The memoir is about Dinesen's love of East Africa--the cultures, the landscapes, the animals. The feeling that saturates the book is reverence. Dinesen doesn't pretend to be an expert on the country; much of what she encounters puzzles her. But she is respectful of indigenous traditions and protective of the people. ... Dinesen's typical strategy in the book is to name something, define the name by a set of associations and then unravel her own definition.
Scott continues, considering her stereotypes at times blatant an other times insidiously naive. She doesn't call Dineson by the label Orientalist, but the implication pervades this consideration of a writer I certainly admire.

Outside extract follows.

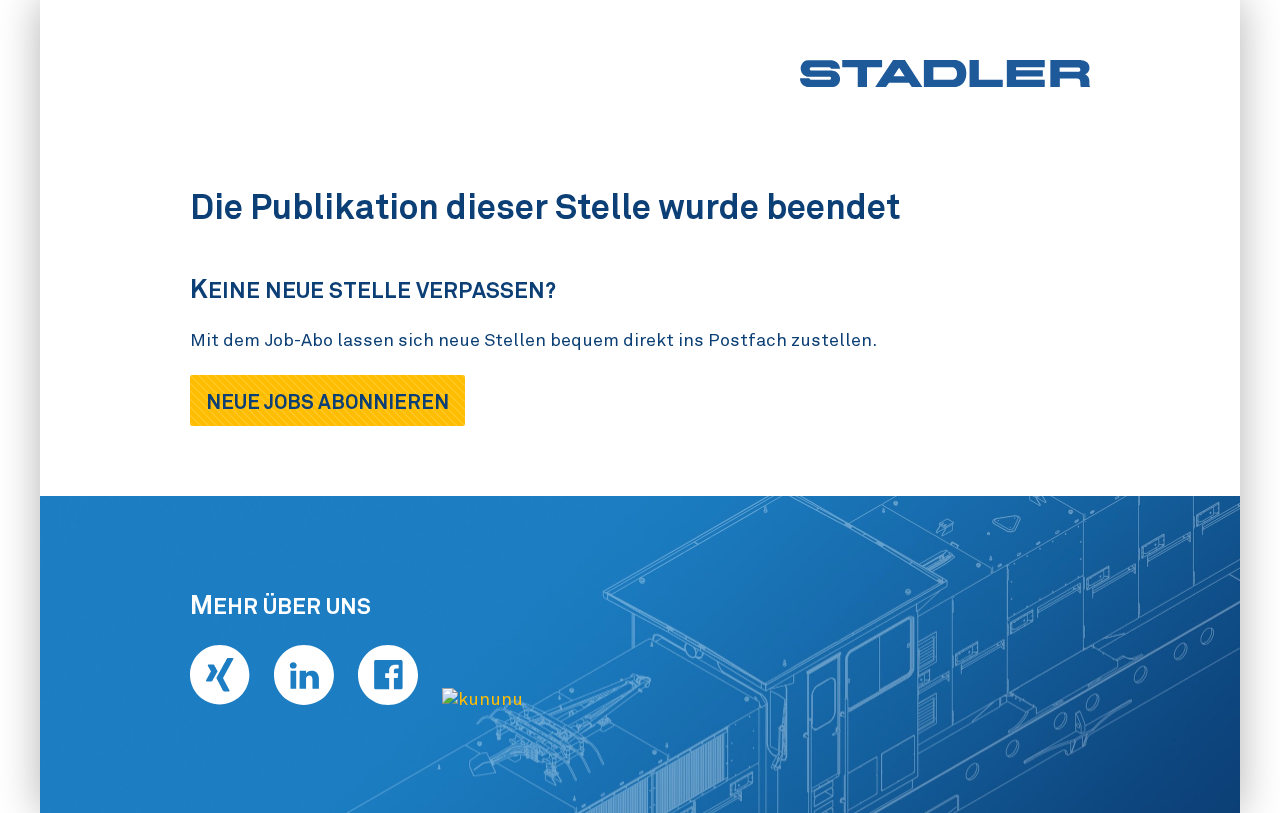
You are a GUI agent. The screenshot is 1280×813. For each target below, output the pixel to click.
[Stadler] (945, 73)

Dineson's detailed descriptions mixed with invention, give a dangerous implication of authority, Scott claims just before quoting well known Kenyan author Ngugi wa Thiong'o who called Out of Africa : "one of the most dangerous books ever written about Africa."
Though inspired by love and a desire to understand the culture she'd immersed herself in, Dineson's attempt to "define" the people and customs and even the natural world reveal her lack of knowing.
I was recently taken to account by a musician for considering a certain style of belly dance "more Lebanese" and another "Egyptian." There is good dancing and bad dancing, he said. By creating labels, and then creating definitions to back up these labels (even "traditional" or "authentic"), it seems we distance ourselves even farther from what we're trying to understand. Like this blog, for instance. Am I trying to justify by explanation?